In one move I cornered him against his fridge, clamping my hand over his neck and squeezing until my knuckles whitened. My face was relaxed, my pulse steady, but the way Phoenix’s eyes bulged told me I looked the way I felt: lethal and beyond repair. I never used physical violence to get places. In fact, the last time I’d had my hands on someone, it was him, because of Cam. But Phoenix really needed to know Jude was off-limits.

“I will say this again, Townley, and this time, pay careful attention, because I wouldn’t mind throwing both you and your father’s ass out on the street. You messed things up with my sister, and you do not get a second chance with my employee. You want to sit in Judith’s friend zone? You’re welcome to rot there. But if you so much as touch one of her blond locks, brush your hand over her skin, it’s game over for you. And I’m not the king.”

I let go of his neck, and he gasped, crouching down and gripping his throat.

“I’m the goddamn God in this place. Fair warning: you’ve already proven to be a sinner, and no amount of Hail Marys is going to wipe clean the debt you have with me.”

I dashed out of his apartment, thinking tonight couldn’t possibly get much worse.

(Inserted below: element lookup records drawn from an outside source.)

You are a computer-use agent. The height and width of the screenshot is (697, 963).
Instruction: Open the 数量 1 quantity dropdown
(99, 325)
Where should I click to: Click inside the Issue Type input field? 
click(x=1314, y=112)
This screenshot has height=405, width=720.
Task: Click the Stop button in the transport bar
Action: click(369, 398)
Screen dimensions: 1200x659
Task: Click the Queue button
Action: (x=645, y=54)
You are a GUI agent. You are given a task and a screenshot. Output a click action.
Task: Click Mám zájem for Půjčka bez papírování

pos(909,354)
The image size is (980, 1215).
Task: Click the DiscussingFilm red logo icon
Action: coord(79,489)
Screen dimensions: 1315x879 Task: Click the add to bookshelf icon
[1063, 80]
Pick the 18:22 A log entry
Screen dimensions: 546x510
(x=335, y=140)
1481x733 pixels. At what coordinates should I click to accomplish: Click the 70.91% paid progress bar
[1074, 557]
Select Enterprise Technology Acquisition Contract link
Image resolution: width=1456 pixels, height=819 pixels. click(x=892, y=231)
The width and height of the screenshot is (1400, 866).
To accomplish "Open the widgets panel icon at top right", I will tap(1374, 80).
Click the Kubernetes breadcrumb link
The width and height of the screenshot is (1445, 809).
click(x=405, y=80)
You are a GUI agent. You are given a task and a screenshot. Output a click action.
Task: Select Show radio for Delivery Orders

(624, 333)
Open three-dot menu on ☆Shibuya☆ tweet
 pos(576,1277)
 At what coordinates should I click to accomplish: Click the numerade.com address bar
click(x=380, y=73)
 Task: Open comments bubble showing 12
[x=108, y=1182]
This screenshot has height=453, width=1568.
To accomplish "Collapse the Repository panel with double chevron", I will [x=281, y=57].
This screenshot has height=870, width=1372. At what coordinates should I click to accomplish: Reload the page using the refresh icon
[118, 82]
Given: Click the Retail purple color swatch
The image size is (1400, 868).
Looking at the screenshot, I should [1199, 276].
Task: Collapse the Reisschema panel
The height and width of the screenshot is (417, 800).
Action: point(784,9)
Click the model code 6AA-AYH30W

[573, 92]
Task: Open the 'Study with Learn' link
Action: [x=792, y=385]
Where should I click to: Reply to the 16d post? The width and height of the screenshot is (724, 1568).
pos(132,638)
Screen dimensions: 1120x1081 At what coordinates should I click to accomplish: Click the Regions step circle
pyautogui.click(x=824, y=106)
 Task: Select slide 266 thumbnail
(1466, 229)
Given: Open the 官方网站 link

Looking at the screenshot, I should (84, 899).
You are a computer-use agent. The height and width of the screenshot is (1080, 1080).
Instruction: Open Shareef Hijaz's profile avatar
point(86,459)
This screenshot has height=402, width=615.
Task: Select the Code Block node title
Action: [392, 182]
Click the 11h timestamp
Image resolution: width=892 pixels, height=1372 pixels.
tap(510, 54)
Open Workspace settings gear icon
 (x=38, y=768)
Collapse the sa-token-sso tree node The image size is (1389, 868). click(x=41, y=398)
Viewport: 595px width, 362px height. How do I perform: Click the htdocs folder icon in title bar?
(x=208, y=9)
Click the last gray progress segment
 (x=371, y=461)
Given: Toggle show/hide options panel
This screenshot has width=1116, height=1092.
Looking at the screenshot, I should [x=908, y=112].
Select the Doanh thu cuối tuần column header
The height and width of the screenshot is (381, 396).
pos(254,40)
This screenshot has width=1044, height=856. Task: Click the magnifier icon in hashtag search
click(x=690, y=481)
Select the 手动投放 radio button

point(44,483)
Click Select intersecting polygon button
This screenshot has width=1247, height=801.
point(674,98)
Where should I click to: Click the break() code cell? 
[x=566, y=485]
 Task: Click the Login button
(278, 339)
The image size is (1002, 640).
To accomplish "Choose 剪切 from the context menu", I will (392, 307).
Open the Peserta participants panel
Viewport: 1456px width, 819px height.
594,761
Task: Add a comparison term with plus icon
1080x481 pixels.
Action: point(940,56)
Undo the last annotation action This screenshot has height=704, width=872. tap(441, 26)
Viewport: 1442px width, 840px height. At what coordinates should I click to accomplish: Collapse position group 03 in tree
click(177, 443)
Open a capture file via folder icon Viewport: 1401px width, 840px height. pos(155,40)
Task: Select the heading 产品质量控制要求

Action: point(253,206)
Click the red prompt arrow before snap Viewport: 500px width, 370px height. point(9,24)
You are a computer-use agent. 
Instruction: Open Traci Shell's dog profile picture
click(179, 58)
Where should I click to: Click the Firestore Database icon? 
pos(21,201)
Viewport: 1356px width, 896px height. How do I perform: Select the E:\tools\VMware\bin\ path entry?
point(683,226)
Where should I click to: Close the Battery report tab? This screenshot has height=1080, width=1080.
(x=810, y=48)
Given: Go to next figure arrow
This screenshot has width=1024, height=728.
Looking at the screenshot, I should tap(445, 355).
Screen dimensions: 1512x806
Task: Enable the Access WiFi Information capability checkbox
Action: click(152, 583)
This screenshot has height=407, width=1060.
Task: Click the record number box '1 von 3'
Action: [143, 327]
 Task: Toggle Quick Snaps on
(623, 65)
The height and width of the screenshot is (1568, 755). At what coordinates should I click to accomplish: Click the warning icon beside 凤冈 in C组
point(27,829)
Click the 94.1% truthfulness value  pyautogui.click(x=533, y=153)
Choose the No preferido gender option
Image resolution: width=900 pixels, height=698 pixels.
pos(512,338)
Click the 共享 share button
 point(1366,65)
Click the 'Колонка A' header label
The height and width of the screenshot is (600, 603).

But of course, I was wrong.

Because Lily was waiting for me at my apartment building, ready to prove it.





Lily had lost her key privileges the day I caught her with my father’s dick in her mouth. Not an overreaction on my part, I think everyone would agree.

That was also the day I’d broken off our engagement, and even when she came crawling back, dangling Newsflash Corp in my face, I’d never bothered to return the spare key. Since my building employed enough security and receptionists to open a mall, Lily couldn’t waltz in and wait at my door. The staff knew people who came to visit regularly: Maman, Kate, and Elijah, a producer and fellow Yankees fan from work. For Lily, my instructions were clear and simple: if I wasn’t around, she was to wait in the lobby.